The fecal antigen detection results were positive in 90 (97%) of the infected children and in 3 (2%) of the noninfected ones.
All the statistical differences between the noninvasive tests were significant (P<.05).
At endoscopic examination of the 93 affected children, hyperemia and friability of the gastric antrum were observed in 27 patients (29%), micronodular appearance in 48 patients (52%), and a normal picture in 18 patients (19%). The histologic examination results of all infected patients showed active microerosive gastritis (neutrophilic infiltration) and chronic gastritis (lymphoplasmacytic infiltration).
The CagA-positive children had an endoscopic finding of more intense hyperemia of the gastric antrum associated with an important lymphoplasmacellular infiltrate and degenerative and vacuolar lesions of the gastric epithelium.
All the 157 noninfected patients had a normal gastric finding except the 25 H pylori–negative patients (18%) with epigastric nocturnal pain who had cardial hyperemia and distal esophageal erosions. In noninfected children, there were no histologic signs of inflammation.
The high prevalence of H pylori disease (37%) could be explained by the selected population in a specialized center. Several invasive and noninvasive methods are available at present for detecting H pylori infection. Esophagogastroduodenoscopy with biopsy is the gold standard for diagnosing the pathologic features related to H pylori rather than the H pylori infection.

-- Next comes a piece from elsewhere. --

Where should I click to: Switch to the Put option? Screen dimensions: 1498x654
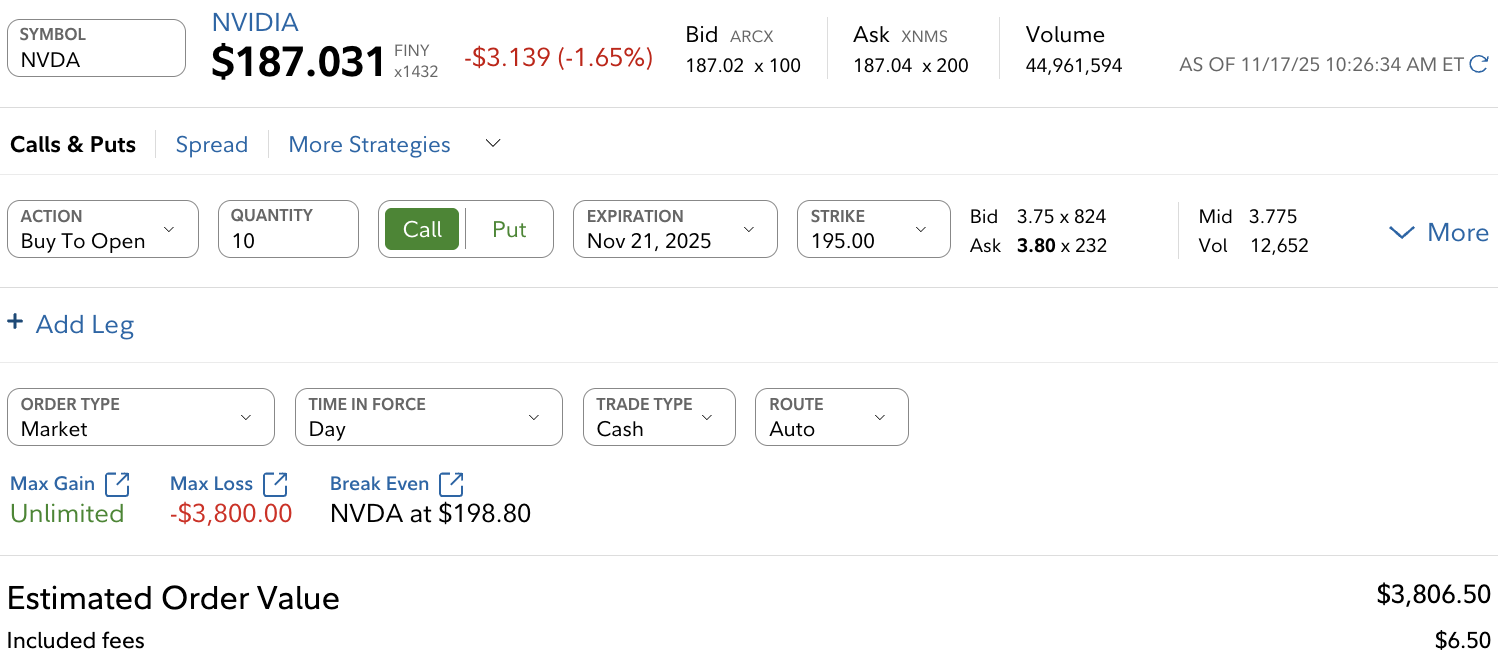509,229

Among the noninvasive tests, the urea breath test (13C urea breath test) is certainly the best, but it is more expensive, not always available (poor feasibility limit), and difficult to apply to the noncompliant child. In addition, its cut off value in pediatric patients remains unsettled. Regarding noninvasive tests, serum antibodies have the advantages of simplicity, low cost, and utility for epidemiological studies and screening programs.14 Saliva testing has a role in epidemiological studies and in screening dyspeptic patients in general practice, especially in children in whom blood sampling is more difficult.

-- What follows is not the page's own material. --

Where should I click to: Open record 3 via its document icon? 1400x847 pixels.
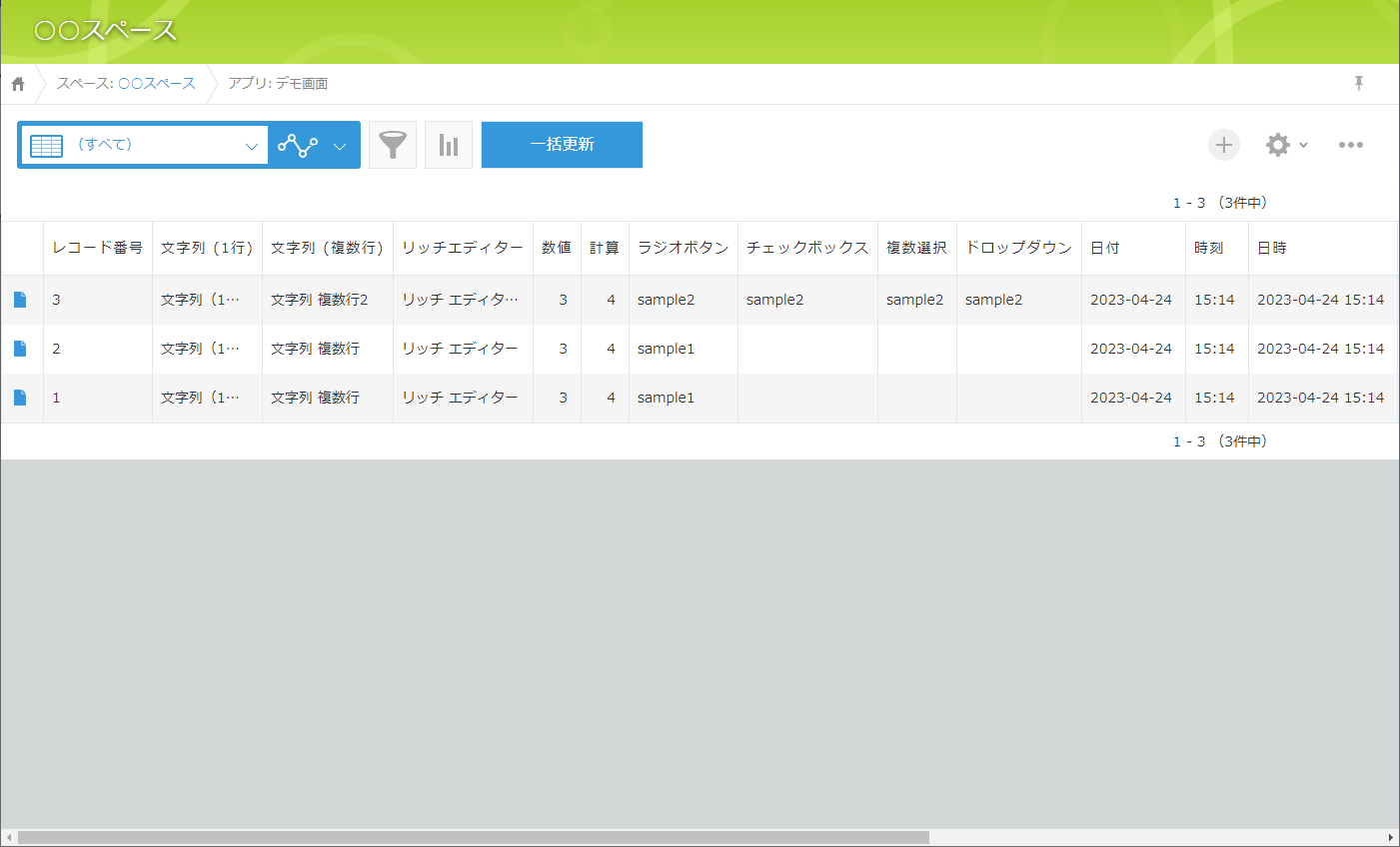point(22,299)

In 1998, enzyme-linked immunoassay (Premier Platinum H pylori stool antigen; Meridian Diagnostics Inc) in stool was approved by the Food and Drug Administration for both diagnosis in adult symptomatic patients and monitoring the response to treatment.24,25Helicobacter pylori detection from stool with polymerase chain reaction is limited by the presence of inhibitors of H pylori DNA amplification in feces.14 Also, H pylori is difficult to culture from stool. The direct research of fecal antigen is simple, rapid, and inexpensive; in fact, only 1 stool specimen is required, the method does not need a technician or expensive equipment, and easy procedures are used for storing and transporting the stools, avoiding the need for freezing the stool sample.

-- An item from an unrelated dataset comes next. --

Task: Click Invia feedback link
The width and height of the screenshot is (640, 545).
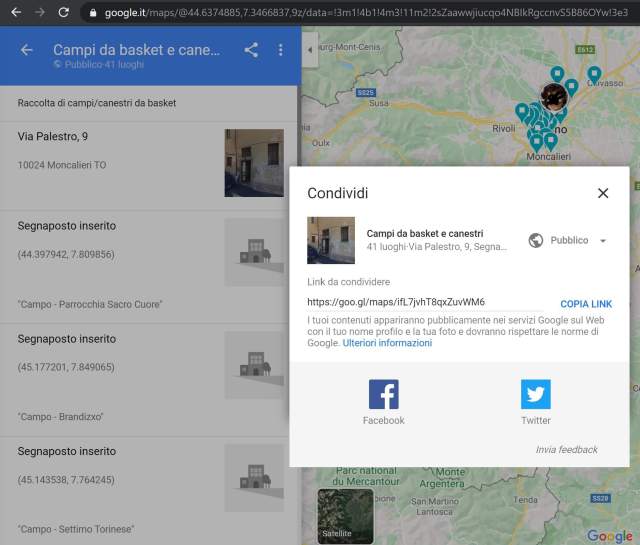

Helicobacter pylori fecal antigen is a highly reliable diagnostic method for H pylori infection. Before extending its use in the general healthy population, many studies have compared the accuracy of this test with that of an invasive test in symptomatic patients.21 It could be used in epidemiological studies to determine the prevalence of H pylori infections in asymptomatic subjects.21 In general, H pylori prevalence is universally related to socioeconomic, hygiene, and living conditions.
Recently, a multicenter Italian study on the accuracy of the H pylori stool antigen test has reported the utility of fecal antigen in the diagnosis and follow-up of H pylori infection.25,26 Our study confirms the high sensitivity and specificity of the H pylori stool antigen test (in relation to diagnoses based on invasive examinations) already found by other investigators either in adults or in children.
Fecal antigen must be considered useful for screening and monitoring the overall pediatric population. The position that fecal antigen testing is a highly reliable method for the diagnosis of H pylori infection in children is contentious and not substantiated by the currently available biomedical literature. The current study, however, helps to add support for this point of view.
In conclusion, our study demonstrates that among noninvasive and more applicable tests, especially in small children, H pylori fecal antigen has shown high sensitivity, specificity, and positive and negative predictive value and that this test is the most useful for the screening of H pylori–positive patients. There is no characteristic clinical feature that could help in the diagnosis of H pylori infection.
Correspondence: Tamara Sabbi, MD, Endoscopic Digestive Unit, “Bambino Gesù” Pediatric Hospital, P.zza S. Onofrio, 4, 00165 Rome, Italy (email@example.com).
Accepted for Publication: October 13, 2004.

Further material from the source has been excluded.